Kalın, “PKK, HDP ya da YPG-PYD temsil ediyor demek Kürtlerin kendilerine hakaret olur. Öncelikle şunu belirteyim ki PKK Kürtleri temsil etmiyor, nasıl DEAŞ ve El Kaide küresel ölçekte Müslümanları temsil etmiyorsa PKK da Kürtleri temsil etmiyor” ifadesini kullandı.
Körfez ülkelerinde siyasi manzaranın tamamen değiştiğine işaret eden Kalın, bunun bir fırsat olduğunu ve bu gelişmenin memnuniyetle karşılandığını dile getirdi.
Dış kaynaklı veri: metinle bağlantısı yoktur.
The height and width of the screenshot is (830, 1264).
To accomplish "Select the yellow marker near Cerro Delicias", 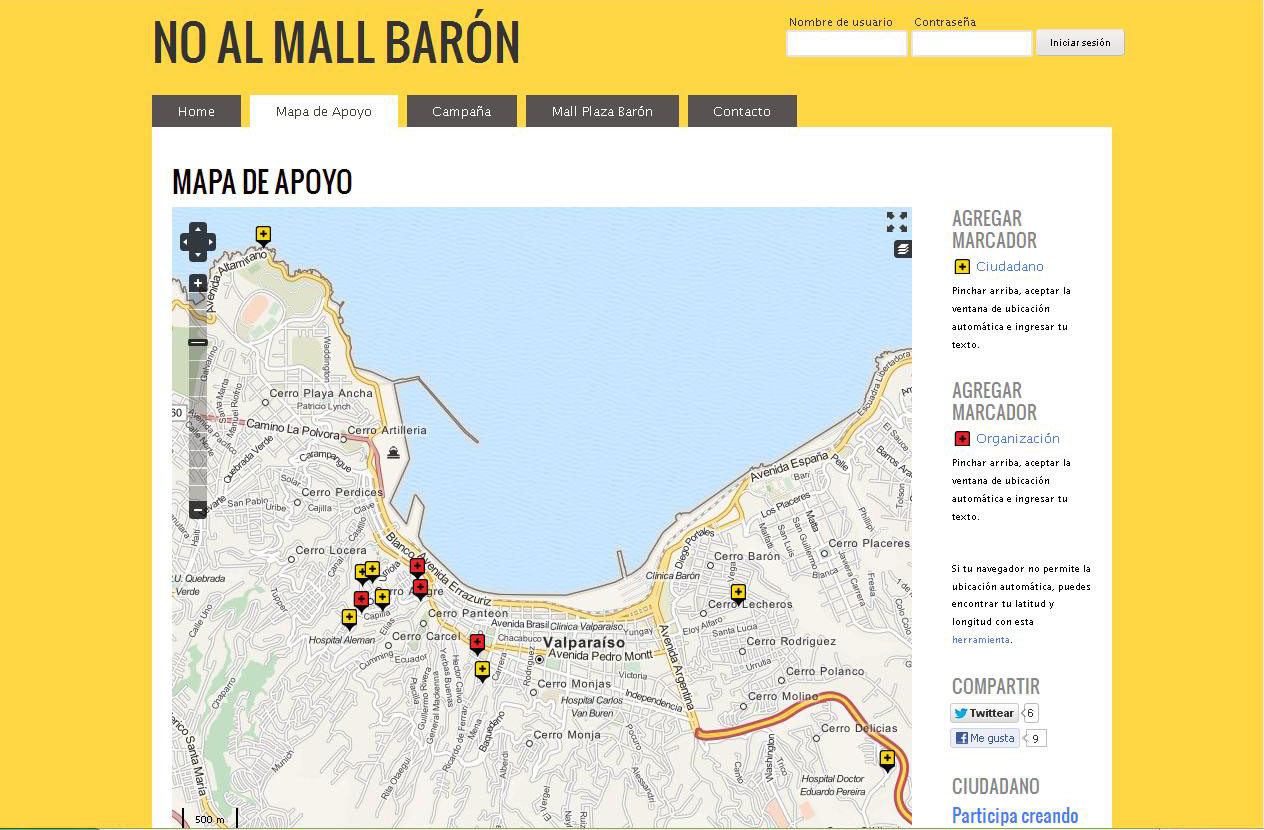I will tap(887, 759).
Kalın, sadece Mısır’a değil aynı zamanda Katar’a uygulanan ablukada da değişim olduğunu belirterek, “Suudi Arabistan ile BAE ve Mısır ile birkaç ülke arasındaki bu ittifak sadece Katar\'a değil, bize de karşıydı. Siyasi, ekonomik ve sosyal birçok fırsatı kaybettiğinizi düşündüğüm üzücü bir dönemdi. Şimdi işler değişmeye başladı” dedi.
Daha önce izlenilen yolun doğru olmadığını ve belki de hayal kırıklığına uğradıklarını söyleyen Kalın, ABD ve diğer ülkelerin politikaları dolayısıyla hayal kırıklığı yaşayan ülkelerin böylelikle değişmeye başladığını söyledi.